Tethered electrolyte active-layer membranes

Abstract

Polyelectrolyte multilayer membranes (PEMs) produced by the sequential, layer-by-layer deposition of polyelectrolytes on porous supports have been shown to significantly reject ions in dilute saline solutions. However, polyelectrolyte thin films are susceptible to swelling or detachment from the substrate in higher salinities and extreme pH conditions, such that their performance is highly dependent on feed water composition.
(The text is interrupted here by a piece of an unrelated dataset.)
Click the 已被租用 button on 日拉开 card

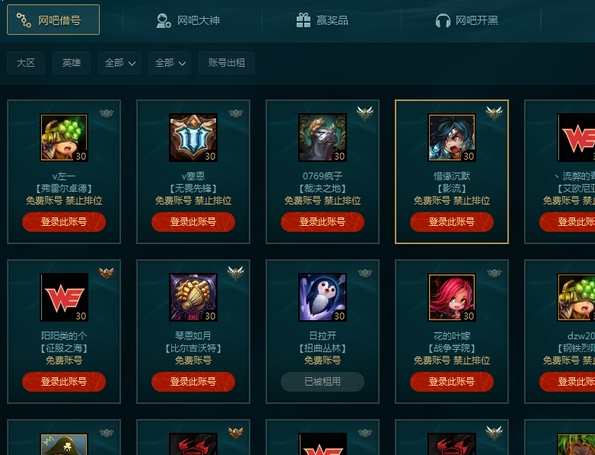click(x=323, y=381)
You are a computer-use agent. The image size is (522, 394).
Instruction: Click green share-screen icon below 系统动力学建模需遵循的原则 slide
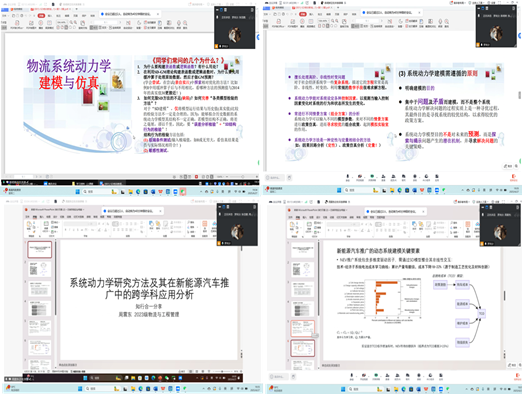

In this study, we introduce tethered electrolyte active-layer membranes (TEAMs), whereby charged block copolymers are covalently grafted-from a porous support, in aim of reducing the stimuli response of layered polyelectrolyte membranes under variable solution conditions. Cellulose support layers were modified using surface-initiated atom transfer radical polymerization of neutral precursor polymers, which were then converted into charged blocks after polymerization. An ultrathin layer of a single negative or positive block with a degree of polymerization (DP) ≥ 770 exhibited ∼15–20 L m-2 h-1 bar-1 pure water permeability, 45–60% rejection of monovalent co-ions, and ∼75% rejection of divalent co-ions. In mixed feed solutions, selectivity of monovalent over divalent co-ions with single-block TEAMs fell within the range of 2–4. Single-block TEAMs slightly shrank under high salt concentration, contrary to the typical substantial swelling of PEMs. As such, this new form of polyelectrolyte membrane may provide greater stability than conventional PEMs and may have potential applications in water softening and salinity reduction of surface waters.